8.2. Davalı ... temyiz dilekçesinde özetle, kararın usul ve yasaya aykırı olduğunu, işlemlerde kullanılan vekaletnamelerin usulüne uygun olduğunu, vekaletnamede taşınmaz özelliklerinin bizzat belirtildiğini ve dilediğine dilediği bedelle satma yetkisi verildiğini, ibranamede ...'un davayı ve şikayetlerini geri çektiğini bildirdiğini, ibranamedeki imzanın ...'a ait olduğunun saptandığını, iftira nedeniyle ...'a ceza davası açıldığını, aşamadaki beyanlarını tekrar ettiğini, Almanya'da yapılan şikayetin de sadece ...'un beyanlarına dayanması nedeniyle geçersiz olduğunun belirtildiği ve dosyanın da kapatıldığını, ibranamenin zorla ve tehditle düzenlendiği hususunda tek dikkate alınacak tanığın Büşra olduğunu, onun da beyanında imzalanan evrakın ne olduğunu bilmediğini bildirdiği, sonrasında beyanını değiştirdiğini, davacı ...'un gelini olduğu bu nedenle birbirini desteklemeyen beyanlarının dikkate alınmaması gerektiğini ileri sürerek kararın bozulmasını istemiştir.
9. Gerekçe
9.1. Uyuşmazlık ve Hukuki Nitelendirme
Uyuşmazlık, vekalet görevinin kötüye kullanılması hukuksal nedenine dayalı tapu iptali ve tescili, olmazsa bedel ve ecrimisil istemine ilişkindir.
9.2. İlgili Hukuk
9.2.1. 6098 sayılı Türk Borçlar Kanunu'nda (TBK) sadakat ve özen borcu, vekilin vekil edene karşı en önde gelen borcu kabul edilmiş ve 506 ncı maddesinde aynen; "Vekil, vekâlet borcunu bizzat ifa etmekle yükümlüdür.
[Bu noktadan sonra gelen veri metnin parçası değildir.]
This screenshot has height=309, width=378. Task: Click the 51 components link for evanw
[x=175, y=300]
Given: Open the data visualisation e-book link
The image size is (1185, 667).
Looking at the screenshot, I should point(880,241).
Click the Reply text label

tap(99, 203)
Ancak vekile yetki verildiği veya durumun zorunlu ya da teamülün mümkün kıldığı hâllerde vekil, işi başkasına yaptırabilir. Vekil üstlendiği iş ve hizmetleri, vekâlet verenin haklı menfaatlerini gözeterek, sadakat ve özenle yürütmekle yükümlüdür. Vekilin özen borcundan doğan sorumluluğunun belirlenmesinde, benzer alanda iş ve hizmetleri üstlenen basiretli bir vekilin göstermesi gereken davranış esas alınır." hükmüne yer verilmiştir. Bu itibarla vekil, vekil edenin yararına ve iradesine uygun hareket etme, onu zararlandırıcı davranışlardan kaçınma yükümlülüğü altındadır.
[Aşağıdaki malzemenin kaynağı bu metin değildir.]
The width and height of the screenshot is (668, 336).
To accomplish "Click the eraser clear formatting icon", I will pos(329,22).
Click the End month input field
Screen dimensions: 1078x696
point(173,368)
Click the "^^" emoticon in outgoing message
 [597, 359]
9.2.2. Öte yandan, vekaletnamenin hile ile alındığı iddiası, vekalet görevinin kötüye kullanıldığı iddiasını da içermektedir.
9.2.3. TMK’nın 1023 üncü maddesinde; “Tapu kütüğündeki tescile iyiniyetle dayanarak mülkiyet veya bir başka aynî hak kazanan üçüncü kişinin bu kazanımı korunur.", 1024/1. maddesinde; “ Bir ayni hak yolsuz olarak tescil edilmiş ise, bunu bilen veya bilmesi gereken üçüncü kişi bu tescile dayanamaz.” 1024/2. maddesinde; “Bağlayıcı olmayan bir hukukî işleme dayanan veya hukukî sebepten yoksun bulunan tescil yolsuzdur.” 1024/3. maddesinde; “Böyle bir tescil yüzünden ayni hakkı zedelenen kimse, tescilin yolsuz olduğunu iyiniyetli olmayan üçüncü kişilere karşı doğrudan doğruya ileri sürebilir.” düzenlemelerine yer verilmiştir.
9.3. Değerlendirme
9.3.1. Dosyadaki yazılara, kararın dayandığı bilgi ve belgelere, (IV/2. ve IV/5.) no.lu paragraflarda yer verilen ve hükmüne uyulan bozma kararlarında gösterildiği şekilde işlem yapılarak yazılı şekilde karar verilmesine göre davalıların sair temyiz itirazlarının reddi gerekir.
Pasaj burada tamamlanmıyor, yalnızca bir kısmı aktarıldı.